Mr. AO does not react when Apple stock continues to increase in price—the rising price is meaningless to him given that his focus is on the long-term potential of the company. When the stock broker analysts predict greater losses for Apple, Mr. AO realizes that such predictions are merely short-term fluff to promote selling of the stock. A few weeks later, the stock is down 30 percent from Mr. AO’s original purchase price. As a result, he buys a little more Apple stock while it is on the decline since he has a long-term view of the market. Two years later, Mr. AO still owns his Apple stock. Apple releases a whole host of popular Apple consumer products and items, and the stock is now worth 100-percent more than what he originally paid for the stock. Because Mr. AO used sound reasoning to purchase the stock in the first place, he ignores the daily market fluctuations and instead focuses on the asset that he owns.
Many investors who purchase mutual funds should realize that the same story is true for a diversified stock portfolio of strong companies as it is for an individual stock. When you own a mutual fund, you own the equivalent of many Apple stocks. As long as you feel confident about the long-term economic well-being of both domestic and international markets, then stock ownership should override any daily price fluctuations.
Warren Buffet once said that daily stock price fluctuations—up 1 percent, down 2 percent, etc.—are really daily popularity contests. Those who emotionally “vote” on the basis of stock popularity are gambling for short-term price gains. Buffet says that over the long term, the market is a weighing machine on the efficiency of world economies. No politician, dictator, or monarch has yet been able to stop the long-term powerful positive evolution of markets. Politicians may positively or negatively impact a specific stock or industry with their policies, but markets as a whole march on. Trump is absolutely different than any other president in modern times, but our country’s government and economy are bigger than under any U.S. president before.
Investors should be continually vigilant about recognizing three big economic issues that can cause market disruptions: collapsing money supply, bankrupt banks, and sovereign crisis. Collapsing money supply is what occurred during the Great Depression, “bankrupt banks” was the root of the 2008 financial crisis, and Venezuela is currently experiencing a sovereign crisis.

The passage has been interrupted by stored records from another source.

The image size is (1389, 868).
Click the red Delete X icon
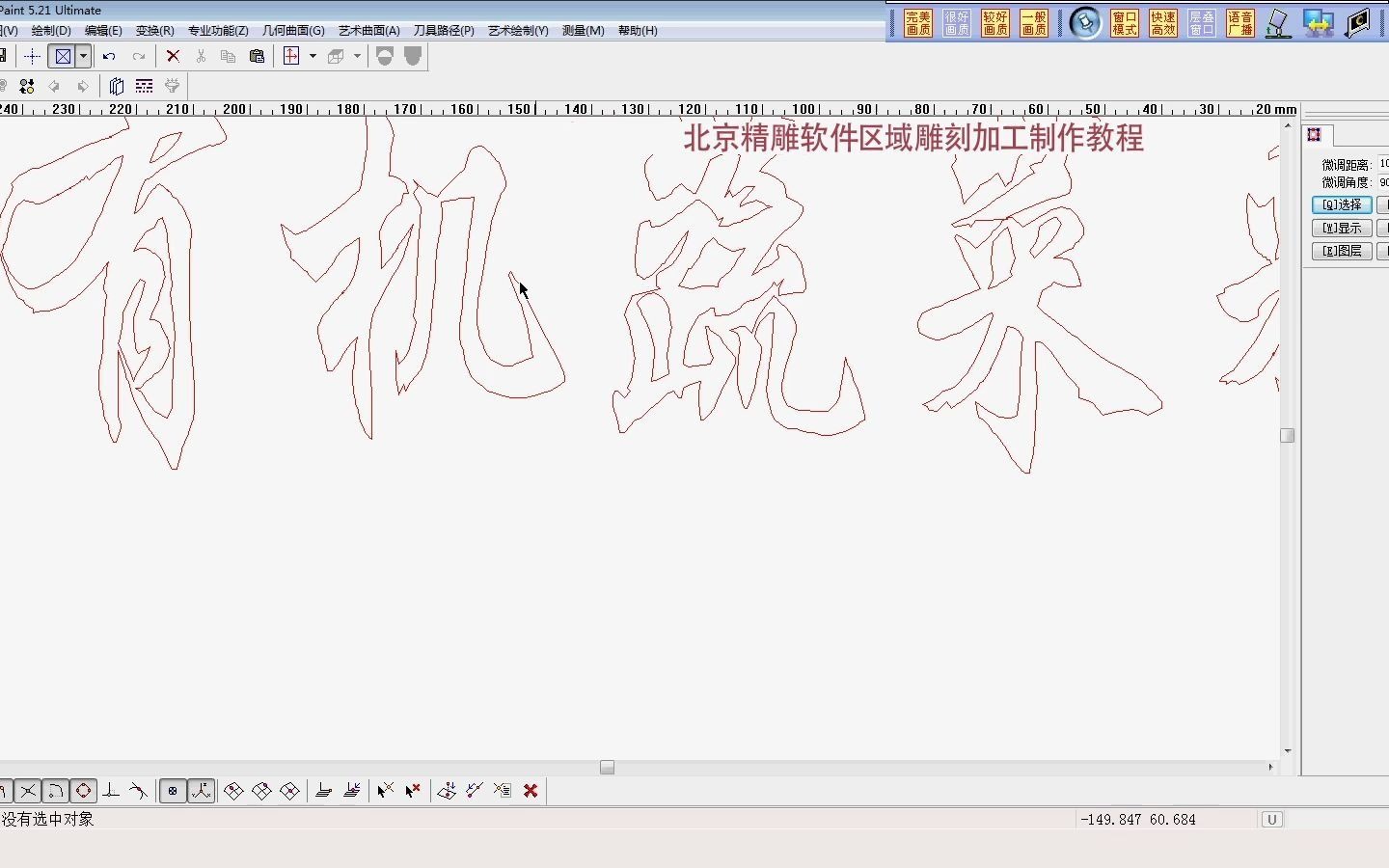coord(173,56)
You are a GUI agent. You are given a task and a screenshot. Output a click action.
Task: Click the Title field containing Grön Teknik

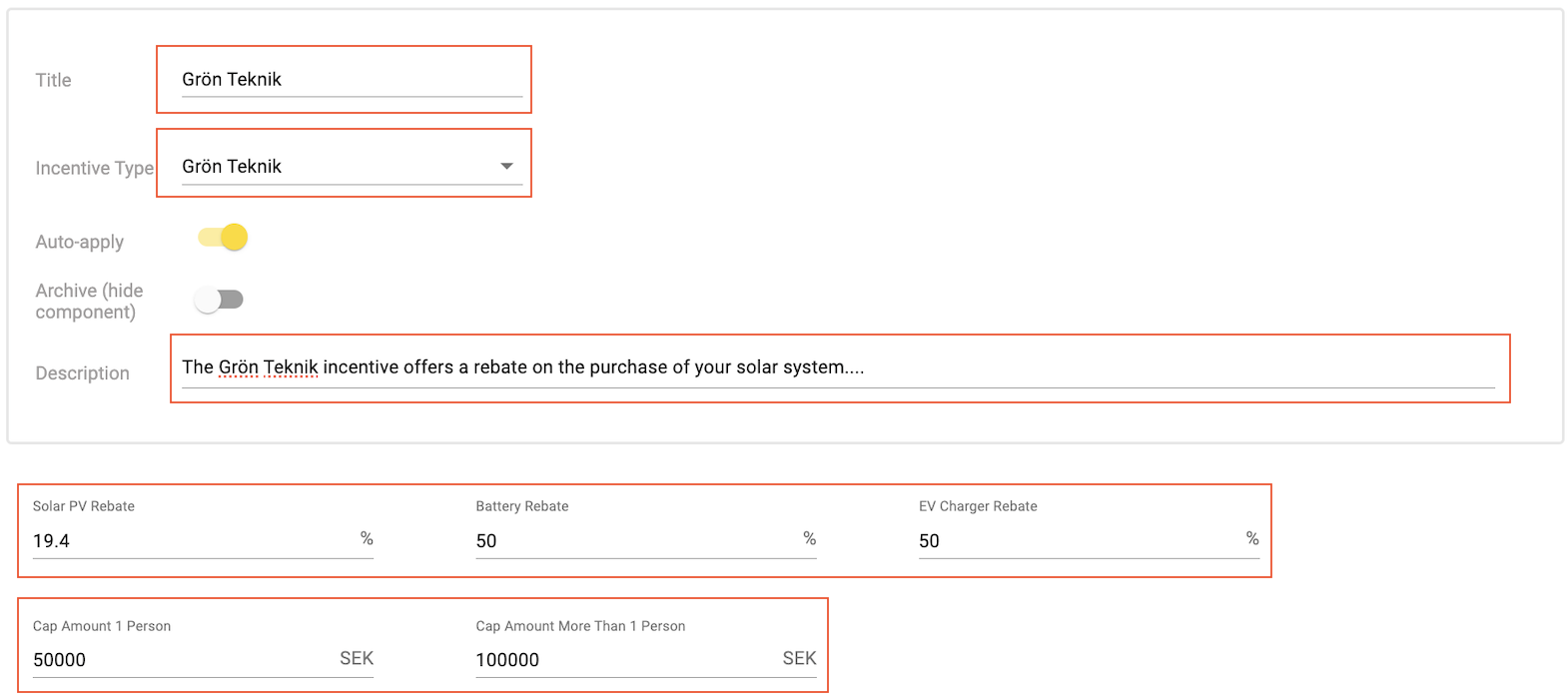(352, 80)
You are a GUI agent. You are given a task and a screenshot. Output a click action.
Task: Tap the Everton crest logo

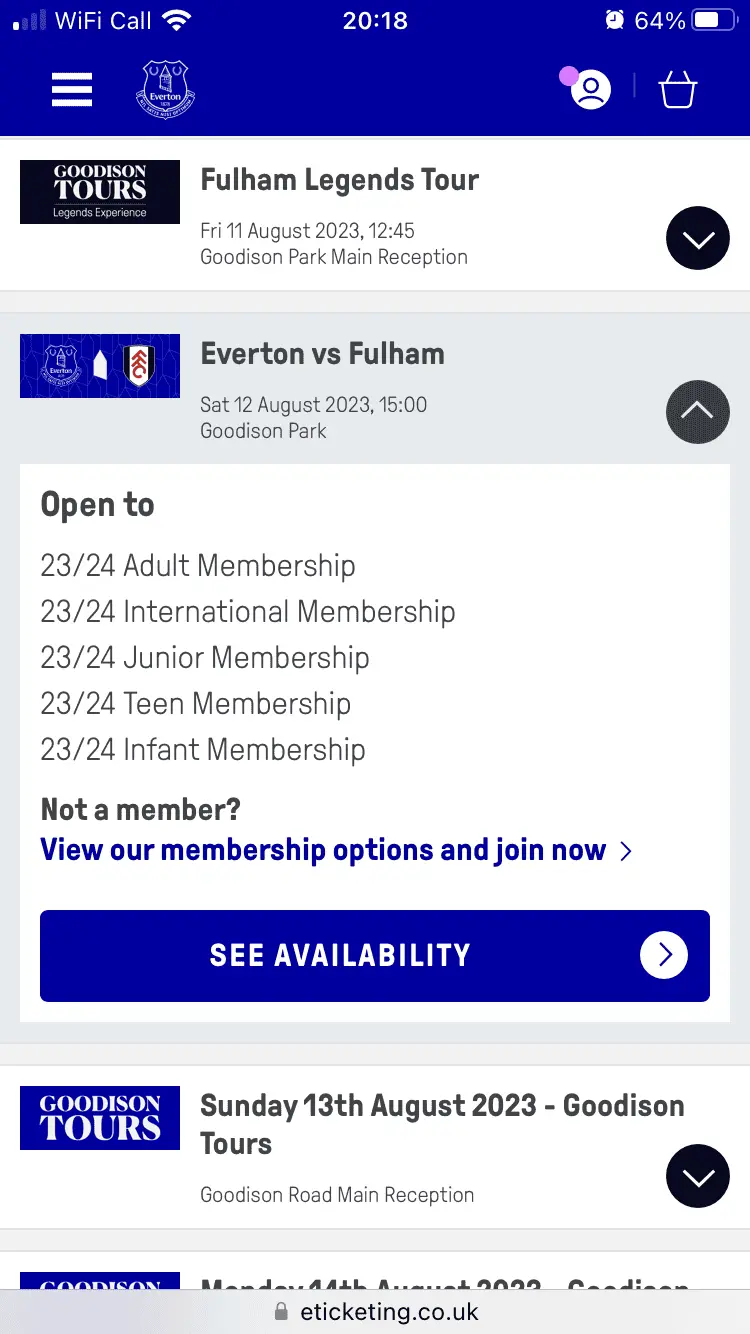tap(165, 90)
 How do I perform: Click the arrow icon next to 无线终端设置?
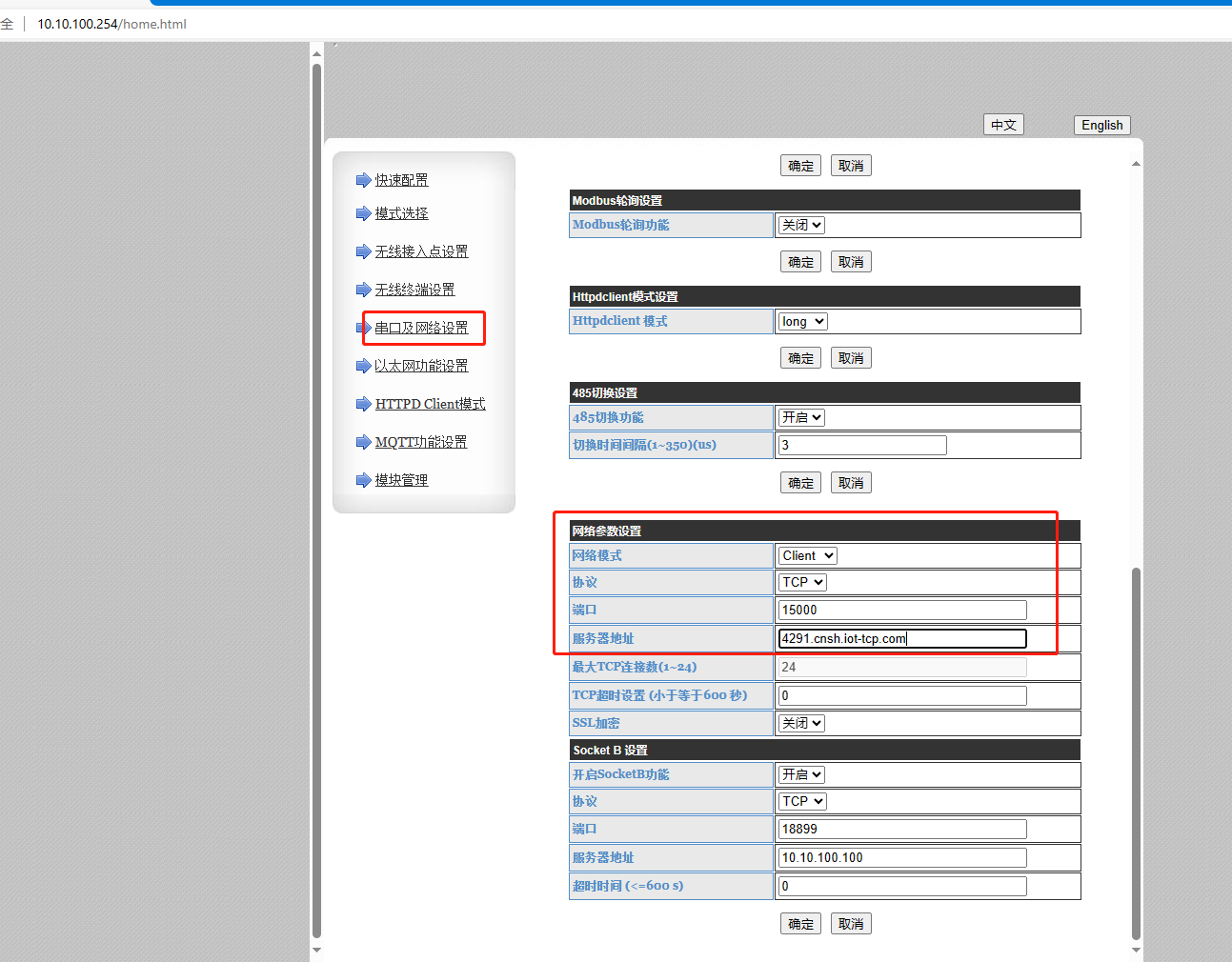point(363,290)
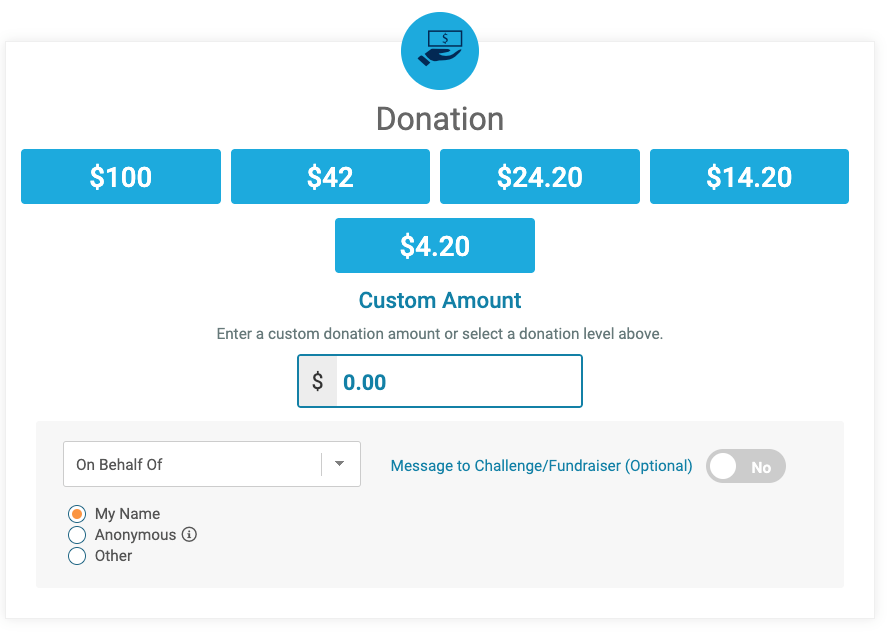Choose the $42 donation level
The height and width of the screenshot is (641, 887).
pyautogui.click(x=330, y=177)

At present, the United States is not experiencing any of these three market disruptions (these are rare occurrences in developed countries). Of course in 2008, the United States experienced a banking crisis, but that was the first of such an occurrence since 1930. Today, American banks are healthy and may be stronger than ever before. Money supply has slowed with the flattening yield curve, which is why the market is trembling, but it is not collapsing nor is it likely to collapse.
The investor who watches price movements is destined to fall prey to greed and fear. The investor who understands that stocks are the ownership of the majority of the world’s assets, the majority of the world’s income, the greatest invention patents of the world, and the greatest talents of the world will not be unnerved by short-term market gamblers. The future of the world, despite its problems, is destined to be more amazing than what we have already experienced. The majority of the world population is now exiting poverty forever and entering into a bright tomorrow. Do not let the daily popularity contest of the market cause you to fear the loss of your hard-earned assets—selling is the only way to assure that you will lose.